● **What the task asks**: Pull out every line of the records below and reproduce each one unchanged, in the same order.

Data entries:
____________________

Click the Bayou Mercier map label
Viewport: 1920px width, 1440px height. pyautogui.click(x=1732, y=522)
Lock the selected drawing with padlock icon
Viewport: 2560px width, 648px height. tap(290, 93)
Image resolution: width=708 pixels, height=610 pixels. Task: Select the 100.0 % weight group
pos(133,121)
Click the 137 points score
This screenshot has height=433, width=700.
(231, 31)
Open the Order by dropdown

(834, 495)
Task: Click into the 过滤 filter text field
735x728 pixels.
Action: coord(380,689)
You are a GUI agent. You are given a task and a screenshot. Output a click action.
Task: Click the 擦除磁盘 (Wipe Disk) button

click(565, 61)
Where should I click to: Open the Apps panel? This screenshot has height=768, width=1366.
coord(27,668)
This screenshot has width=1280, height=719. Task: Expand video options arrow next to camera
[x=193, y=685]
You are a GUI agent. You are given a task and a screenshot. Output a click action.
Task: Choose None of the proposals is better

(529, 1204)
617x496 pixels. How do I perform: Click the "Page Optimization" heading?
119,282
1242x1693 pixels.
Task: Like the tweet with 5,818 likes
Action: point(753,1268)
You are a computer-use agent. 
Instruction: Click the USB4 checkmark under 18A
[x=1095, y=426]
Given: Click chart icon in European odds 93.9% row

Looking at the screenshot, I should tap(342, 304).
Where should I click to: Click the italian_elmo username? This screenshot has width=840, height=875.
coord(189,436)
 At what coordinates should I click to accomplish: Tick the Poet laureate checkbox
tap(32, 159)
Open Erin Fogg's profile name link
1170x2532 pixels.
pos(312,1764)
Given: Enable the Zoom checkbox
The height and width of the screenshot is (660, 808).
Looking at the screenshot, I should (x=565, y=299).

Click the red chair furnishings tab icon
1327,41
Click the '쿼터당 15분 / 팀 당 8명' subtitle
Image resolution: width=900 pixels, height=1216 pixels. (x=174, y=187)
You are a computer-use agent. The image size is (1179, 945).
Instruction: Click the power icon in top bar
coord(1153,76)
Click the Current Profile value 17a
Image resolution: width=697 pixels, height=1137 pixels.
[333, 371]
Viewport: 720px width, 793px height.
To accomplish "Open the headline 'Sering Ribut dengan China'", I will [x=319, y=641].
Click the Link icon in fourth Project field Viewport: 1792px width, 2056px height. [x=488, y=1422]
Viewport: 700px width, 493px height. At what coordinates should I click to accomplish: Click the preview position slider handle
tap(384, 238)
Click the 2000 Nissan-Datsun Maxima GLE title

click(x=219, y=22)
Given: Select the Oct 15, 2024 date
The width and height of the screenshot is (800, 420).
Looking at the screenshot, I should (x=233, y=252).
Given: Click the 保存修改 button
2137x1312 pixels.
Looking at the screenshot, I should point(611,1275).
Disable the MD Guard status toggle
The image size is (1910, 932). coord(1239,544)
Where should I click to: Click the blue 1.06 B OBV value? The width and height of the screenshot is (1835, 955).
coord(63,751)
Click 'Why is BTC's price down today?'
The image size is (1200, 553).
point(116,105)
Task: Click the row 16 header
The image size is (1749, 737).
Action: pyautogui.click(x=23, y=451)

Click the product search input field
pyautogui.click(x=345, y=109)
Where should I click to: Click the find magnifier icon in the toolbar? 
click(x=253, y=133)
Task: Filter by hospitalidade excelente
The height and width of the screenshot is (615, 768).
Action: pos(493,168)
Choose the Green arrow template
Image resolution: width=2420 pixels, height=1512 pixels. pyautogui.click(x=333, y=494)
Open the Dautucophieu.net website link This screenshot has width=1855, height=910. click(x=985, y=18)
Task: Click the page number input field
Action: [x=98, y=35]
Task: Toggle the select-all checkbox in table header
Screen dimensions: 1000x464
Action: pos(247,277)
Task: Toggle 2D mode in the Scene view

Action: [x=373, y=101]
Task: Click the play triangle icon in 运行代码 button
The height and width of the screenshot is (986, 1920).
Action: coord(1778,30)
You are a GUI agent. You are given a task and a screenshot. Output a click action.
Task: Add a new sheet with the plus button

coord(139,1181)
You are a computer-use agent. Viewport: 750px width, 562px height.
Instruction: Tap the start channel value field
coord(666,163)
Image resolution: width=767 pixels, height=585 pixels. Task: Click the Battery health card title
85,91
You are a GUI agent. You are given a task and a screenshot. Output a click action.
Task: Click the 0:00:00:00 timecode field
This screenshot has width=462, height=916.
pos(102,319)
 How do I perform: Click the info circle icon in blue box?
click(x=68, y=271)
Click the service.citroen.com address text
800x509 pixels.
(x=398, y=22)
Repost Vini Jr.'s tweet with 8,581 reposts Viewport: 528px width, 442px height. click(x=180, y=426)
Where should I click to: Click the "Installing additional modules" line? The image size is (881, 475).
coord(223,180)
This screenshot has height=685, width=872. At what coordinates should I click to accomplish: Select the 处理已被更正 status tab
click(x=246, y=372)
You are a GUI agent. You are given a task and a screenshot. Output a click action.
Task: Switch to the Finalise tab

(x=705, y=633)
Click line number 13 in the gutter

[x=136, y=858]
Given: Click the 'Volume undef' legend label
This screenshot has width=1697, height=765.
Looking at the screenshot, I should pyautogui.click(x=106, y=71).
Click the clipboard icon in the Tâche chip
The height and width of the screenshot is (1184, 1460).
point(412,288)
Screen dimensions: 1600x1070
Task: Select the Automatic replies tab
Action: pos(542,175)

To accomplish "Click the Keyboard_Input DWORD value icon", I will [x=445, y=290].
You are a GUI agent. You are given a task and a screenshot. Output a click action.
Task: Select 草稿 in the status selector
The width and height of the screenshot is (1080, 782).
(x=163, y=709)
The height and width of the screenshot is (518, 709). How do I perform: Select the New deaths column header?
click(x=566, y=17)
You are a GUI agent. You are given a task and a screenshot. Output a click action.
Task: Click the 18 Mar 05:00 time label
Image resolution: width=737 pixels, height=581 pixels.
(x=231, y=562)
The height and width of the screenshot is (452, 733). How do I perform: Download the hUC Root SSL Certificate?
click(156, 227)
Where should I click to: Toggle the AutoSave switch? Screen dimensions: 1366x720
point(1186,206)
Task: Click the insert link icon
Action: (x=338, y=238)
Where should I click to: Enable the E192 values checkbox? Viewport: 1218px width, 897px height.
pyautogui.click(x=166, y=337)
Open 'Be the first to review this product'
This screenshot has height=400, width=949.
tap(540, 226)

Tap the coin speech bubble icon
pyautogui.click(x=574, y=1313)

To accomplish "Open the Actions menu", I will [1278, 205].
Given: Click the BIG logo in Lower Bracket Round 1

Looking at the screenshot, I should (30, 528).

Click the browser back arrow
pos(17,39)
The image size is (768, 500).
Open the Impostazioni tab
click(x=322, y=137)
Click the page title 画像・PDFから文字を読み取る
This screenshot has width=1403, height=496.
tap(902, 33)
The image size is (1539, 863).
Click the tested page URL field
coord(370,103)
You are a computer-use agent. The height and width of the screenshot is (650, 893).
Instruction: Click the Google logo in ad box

____________________

● **Answer below**:
Click the Bayou Mercier map label
Viewport: 1920px width, 1440px height. pyautogui.click(x=1732, y=522)
Lock the selected drawing with padlock icon
Viewport: 2560px width, 648px height. tap(290, 93)
Image resolution: width=708 pixels, height=610 pixels. Task: Select the 100.0 % weight group
pos(133,121)
Click the 137 points score
This screenshot has height=433, width=700.
(231, 31)
Open the Order by dropdown

(834, 495)
Task: Click into the 过滤 filter text field
735x728 pixels.
Action: coord(380,689)
You are a GUI agent. You are given a task and a screenshot. Output a click action.
Task: Click the 擦除磁盘 (Wipe Disk) button

click(565, 61)
Where should I click to: Open the Apps panel? This screenshot has height=768, width=1366.
coord(27,668)
This screenshot has width=1280, height=719. Task: Expand video options arrow next to camera
[x=193, y=685]
You are a GUI agent. You are given a task and a screenshot. Output a click action.
Task: Choose None of the proposals is better

(529, 1204)
617x496 pixels. How do I perform: Click the "Page Optimization" heading?
119,282
1242x1693 pixels.
Task: Like the tweet with 5,818 likes
Action: point(753,1268)
You are a computer-use agent. 
Instruction: Click the USB4 checkmark under 18A
[x=1095, y=426]
Given: Click chart icon in European odds 93.9% row

Looking at the screenshot, I should tap(342, 304).
Where should I click to: Click the italian_elmo username? This screenshot has width=840, height=875.
coord(189,436)
 At what coordinates should I click to accomplish: Tick the Poet laureate checkbox
tap(32, 159)
Open Erin Fogg's profile name link
1170x2532 pixels.
pos(312,1764)
Given: Enable the Zoom checkbox
The height and width of the screenshot is (660, 808).
Looking at the screenshot, I should (x=565, y=299).

Click the red chair furnishings tab icon
1327,41
Click the '쿼터당 15분 / 팀 당 8명' subtitle
Image resolution: width=900 pixels, height=1216 pixels. (x=174, y=187)
You are a computer-use agent. The image size is (1179, 945).
Instruction: Click the power icon in top bar
coord(1153,76)
Click the Current Profile value 17a
Image resolution: width=697 pixels, height=1137 pixels.
[333, 371]
Viewport: 720px width, 793px height.
To accomplish "Open the headline 'Sering Ribut dengan China'", I will [x=319, y=641].
Click the Link icon in fourth Project field Viewport: 1792px width, 2056px height. [x=488, y=1422]
Viewport: 700px width, 493px height. At what coordinates should I click to accomplish: Click the preview position slider handle
tap(384, 238)
Click the 2000 Nissan-Datsun Maxima GLE title

click(x=219, y=22)
Given: Select the Oct 15, 2024 date
The width and height of the screenshot is (800, 420).
Looking at the screenshot, I should (x=233, y=252).
Given: Click the 保存修改 button
2137x1312 pixels.
Looking at the screenshot, I should point(611,1275).
Disable the MD Guard status toggle
The image size is (1910, 932). coord(1239,544)
Where should I click to: Click the blue 1.06 B OBV value? The width and height of the screenshot is (1835, 955).
coord(63,751)
Click 'Why is BTC's price down today?'
The image size is (1200, 553).
point(116,105)
Task: Click the row 16 header
The image size is (1749, 737).
Action: pyautogui.click(x=23, y=451)

Click the product search input field
pyautogui.click(x=345, y=109)
Where should I click to: Click the find magnifier icon in the toolbar? 
click(x=253, y=133)
Task: Filter by hospitalidade excelente
The height and width of the screenshot is (615, 768).
Action: pos(493,168)
Choose the Green arrow template
Image resolution: width=2420 pixels, height=1512 pixels. pyautogui.click(x=333, y=494)
Open the Dautucophieu.net website link This screenshot has width=1855, height=910. click(x=985, y=18)
Task: Click the page number input field
Action: [x=98, y=35]
Task: Toggle the select-all checkbox in table header
Screen dimensions: 1000x464
Action: pos(247,277)
Task: Toggle 2D mode in the Scene view

Action: [x=373, y=101]
Task: Click the play triangle icon in 运行代码 button
The height and width of the screenshot is (986, 1920).
Action: coord(1778,30)
You are a GUI agent. You are given a task and a screenshot. Output a click action.
Task: Add a new sheet with the plus button

coord(139,1181)
You are a computer-use agent. Viewport: 750px width, 562px height.
Instruction: Tap the start channel value field
coord(666,163)
Image resolution: width=767 pixels, height=585 pixels. Task: Click the Battery health card title
85,91
You are a GUI agent. You are given a task and a screenshot. Output a click action.
Task: Click the 0:00:00:00 timecode field
This screenshot has width=462, height=916.
pos(102,319)
 How do I perform: Click the info circle icon in blue box?
click(x=68, y=271)
Click the service.citroen.com address text
800x509 pixels.
(x=398, y=22)
Repost Vini Jr.'s tweet with 8,581 reposts Viewport: 528px width, 442px height. click(x=180, y=426)
Where should I click to: Click the "Installing additional modules" line? The image size is (881, 475).
coord(223,180)
This screenshot has height=685, width=872. At what coordinates should I click to accomplish: Select the 处理已被更正 status tab
click(x=246, y=372)
You are a GUI agent. You are given a task and a screenshot. Output a click action.
Task: Switch to the Finalise tab

(x=705, y=633)
Click line number 13 in the gutter

[x=136, y=858]
Given: Click the 'Volume undef' legend label
This screenshot has width=1697, height=765.
Looking at the screenshot, I should pyautogui.click(x=106, y=71).
Click the clipboard icon in the Tâche chip
The height and width of the screenshot is (1184, 1460).
point(412,288)
Screen dimensions: 1600x1070
Task: Select the Automatic replies tab
Action: pos(542,175)

To accomplish "Click the Keyboard_Input DWORD value icon", I will [x=445, y=290].
You are a GUI agent. You are given a task and a screenshot. Output a click action.
Task: Select 草稿 in the status selector
The width and height of the screenshot is (1080, 782).
(x=163, y=709)
The height and width of the screenshot is (518, 709). How do I perform: Select the New deaths column header?
click(x=566, y=17)
You are a GUI agent. You are given a task and a screenshot. Output a click action.
Task: Click the 18 Mar 05:00 time label
Image resolution: width=737 pixels, height=581 pixels.
(x=231, y=562)
The height and width of the screenshot is (452, 733). How do I perform: Download the hUC Root SSL Certificate?
click(156, 227)
Where should I click to: Toggle the AutoSave switch? Screen dimensions: 1366x720
point(1186,206)
Task: Click the insert link icon
Action: (x=338, y=238)
Where should I click to: Enable the E192 values checkbox? Viewport: 1218px width, 897px height.
pyautogui.click(x=166, y=337)
Open 'Be the first to review this product'
This screenshot has height=400, width=949.
tap(540, 226)

Tap the coin speech bubble icon
pyautogui.click(x=574, y=1313)

To accomplish "Open the Actions menu", I will [1278, 205].
Given: Click the BIG logo in Lower Bracket Round 1

Looking at the screenshot, I should (30, 528).

Click the browser back arrow
pos(17,39)
The image size is (768, 500).
Open the Impostazioni tab
click(x=322, y=137)
Click the page title 画像・PDFから文字を読み取る
This screenshot has width=1403, height=496.
tap(902, 33)
The image size is (1539, 863).
Click the tested page URL field
coord(370,103)
You are a computer-use agent. The height and width of the screenshot is (650, 893).
Instruction: Click the Google logo in ad box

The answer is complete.